JOHANNESBURG, South Africa Feb. 18, 2011 -- Oprah Winfrey's school for girls in South Africa is being rocked by a fresh scandal as police investigate the body of a newborn found in one of the student's bags, police said today.
The baby's body was found last Wednesday in a bag the 17-year-old girl brought to a hospital where she was being treated for excessive bleeding, police Lt. Col. Lungelo Dlamini told ABC News in a statement.
It is believed that the girl, who has not been identified, gave birth at her school, the Oprah Winfrey Leadership Academy for Girls, which is located outside Johannesburg.
No charges have been filed against the girl and police will discuss the case with the Director for Public Prosecutions once the investigation has been finalized.
Police Capt. Shado Mashobane confirmed to local newspapers that the girl is still recovering in the hospital.

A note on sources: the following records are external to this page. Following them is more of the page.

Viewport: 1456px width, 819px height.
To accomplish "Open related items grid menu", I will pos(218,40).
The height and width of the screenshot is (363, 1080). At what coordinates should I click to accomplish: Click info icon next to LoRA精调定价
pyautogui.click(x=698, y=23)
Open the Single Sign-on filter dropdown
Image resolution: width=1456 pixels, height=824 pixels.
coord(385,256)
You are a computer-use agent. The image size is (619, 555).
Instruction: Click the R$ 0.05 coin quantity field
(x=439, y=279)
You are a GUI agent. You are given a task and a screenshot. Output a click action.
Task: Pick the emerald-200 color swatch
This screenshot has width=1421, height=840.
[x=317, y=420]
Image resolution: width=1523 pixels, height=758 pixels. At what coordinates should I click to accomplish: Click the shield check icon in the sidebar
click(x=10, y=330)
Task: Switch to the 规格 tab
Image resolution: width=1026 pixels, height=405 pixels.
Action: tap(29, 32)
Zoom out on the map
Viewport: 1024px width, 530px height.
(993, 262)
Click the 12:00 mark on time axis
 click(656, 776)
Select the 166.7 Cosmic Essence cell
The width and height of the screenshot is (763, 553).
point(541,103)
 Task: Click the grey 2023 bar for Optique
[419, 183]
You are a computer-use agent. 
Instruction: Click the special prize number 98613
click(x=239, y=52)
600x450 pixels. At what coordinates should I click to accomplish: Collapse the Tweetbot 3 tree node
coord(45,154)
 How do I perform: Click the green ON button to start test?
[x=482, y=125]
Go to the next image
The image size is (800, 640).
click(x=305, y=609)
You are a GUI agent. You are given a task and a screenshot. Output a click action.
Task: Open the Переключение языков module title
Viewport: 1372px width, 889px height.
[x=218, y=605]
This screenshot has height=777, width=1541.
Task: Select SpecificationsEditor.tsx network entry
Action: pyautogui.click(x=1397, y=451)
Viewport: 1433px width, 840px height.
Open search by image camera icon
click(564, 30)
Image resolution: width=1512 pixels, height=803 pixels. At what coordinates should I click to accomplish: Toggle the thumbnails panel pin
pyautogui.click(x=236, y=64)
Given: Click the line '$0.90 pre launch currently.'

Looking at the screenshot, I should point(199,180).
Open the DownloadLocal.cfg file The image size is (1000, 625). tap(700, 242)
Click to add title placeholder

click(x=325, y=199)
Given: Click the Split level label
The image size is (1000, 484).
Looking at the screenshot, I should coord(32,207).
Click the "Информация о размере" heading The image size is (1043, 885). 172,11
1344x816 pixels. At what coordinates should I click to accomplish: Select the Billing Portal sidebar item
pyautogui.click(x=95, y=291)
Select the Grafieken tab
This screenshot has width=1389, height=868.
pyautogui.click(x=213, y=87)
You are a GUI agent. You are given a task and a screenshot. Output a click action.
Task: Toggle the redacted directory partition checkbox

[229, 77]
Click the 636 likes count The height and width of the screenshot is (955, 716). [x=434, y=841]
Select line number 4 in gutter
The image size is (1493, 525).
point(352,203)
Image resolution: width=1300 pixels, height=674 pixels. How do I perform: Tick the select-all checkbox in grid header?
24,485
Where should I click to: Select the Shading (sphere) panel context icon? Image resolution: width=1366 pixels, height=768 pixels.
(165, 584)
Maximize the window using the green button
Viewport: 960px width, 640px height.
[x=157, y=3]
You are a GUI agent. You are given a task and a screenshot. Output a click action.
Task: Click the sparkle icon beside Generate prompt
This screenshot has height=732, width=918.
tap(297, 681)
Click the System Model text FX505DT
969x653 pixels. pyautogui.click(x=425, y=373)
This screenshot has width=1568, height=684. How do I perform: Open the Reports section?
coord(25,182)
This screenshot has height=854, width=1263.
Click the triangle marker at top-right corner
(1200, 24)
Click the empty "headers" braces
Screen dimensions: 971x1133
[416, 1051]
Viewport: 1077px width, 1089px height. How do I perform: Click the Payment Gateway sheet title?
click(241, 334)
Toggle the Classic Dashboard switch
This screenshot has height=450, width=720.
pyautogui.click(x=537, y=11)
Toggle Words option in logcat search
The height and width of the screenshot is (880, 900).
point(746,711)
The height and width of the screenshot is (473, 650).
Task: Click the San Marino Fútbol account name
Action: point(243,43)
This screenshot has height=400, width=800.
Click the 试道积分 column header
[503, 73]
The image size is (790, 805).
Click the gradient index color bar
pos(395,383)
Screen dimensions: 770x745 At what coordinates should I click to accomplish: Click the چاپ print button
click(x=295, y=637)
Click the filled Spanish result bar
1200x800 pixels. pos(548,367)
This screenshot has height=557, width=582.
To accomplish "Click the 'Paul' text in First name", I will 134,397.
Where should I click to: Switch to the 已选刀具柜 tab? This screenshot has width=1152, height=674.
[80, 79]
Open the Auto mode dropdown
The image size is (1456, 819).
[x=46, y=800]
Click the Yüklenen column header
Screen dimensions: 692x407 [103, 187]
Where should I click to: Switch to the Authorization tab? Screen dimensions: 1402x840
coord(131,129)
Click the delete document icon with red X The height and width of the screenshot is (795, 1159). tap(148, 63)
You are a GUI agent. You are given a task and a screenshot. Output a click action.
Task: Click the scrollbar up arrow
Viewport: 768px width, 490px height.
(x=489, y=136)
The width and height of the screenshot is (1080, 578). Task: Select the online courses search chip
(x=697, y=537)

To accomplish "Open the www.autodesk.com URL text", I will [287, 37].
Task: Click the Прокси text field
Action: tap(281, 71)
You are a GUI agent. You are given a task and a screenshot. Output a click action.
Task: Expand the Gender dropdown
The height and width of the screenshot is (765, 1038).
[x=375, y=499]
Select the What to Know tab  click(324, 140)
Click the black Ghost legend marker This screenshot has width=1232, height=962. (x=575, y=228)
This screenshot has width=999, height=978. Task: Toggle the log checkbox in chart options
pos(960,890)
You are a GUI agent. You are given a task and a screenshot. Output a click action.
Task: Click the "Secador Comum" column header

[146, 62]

A spokesperson for Winfrey's academy in Chicago told ABC News that it would not comment on the incident because a minor is involved.
Winfrey's leadership academy has had problems in the past. Shortly after the all-girls high school opened in 2007, a school matron, Virginia Tiny Makopo, was charged with sexually molesting several girls. At the time Winfrey flew to South Africa to offer a personal apology to the students and their parents, citing her own experience with sexual abuse.
She also fired the school's headmistress, Lerato Nomvuyo Mzamane.
"Nothing is more serious or devastating to me than an allegation of misconduct by an adult against any girl at the academy," Winfrey said in a statement at the time. "I will do everything within my power to ensure their safety and well-being."
Makopo was acquitted of the charges last October, an action which "profoundly disappointed" Winfrey, she said.
"I will forever be proud of the nine girls who testified with the courage and conviction to be heard," said Winfrey in a statement.
Winfrey was later sued by Mzamane for defamation and the suit was settled out of court. The terms of the settlement were not revealed.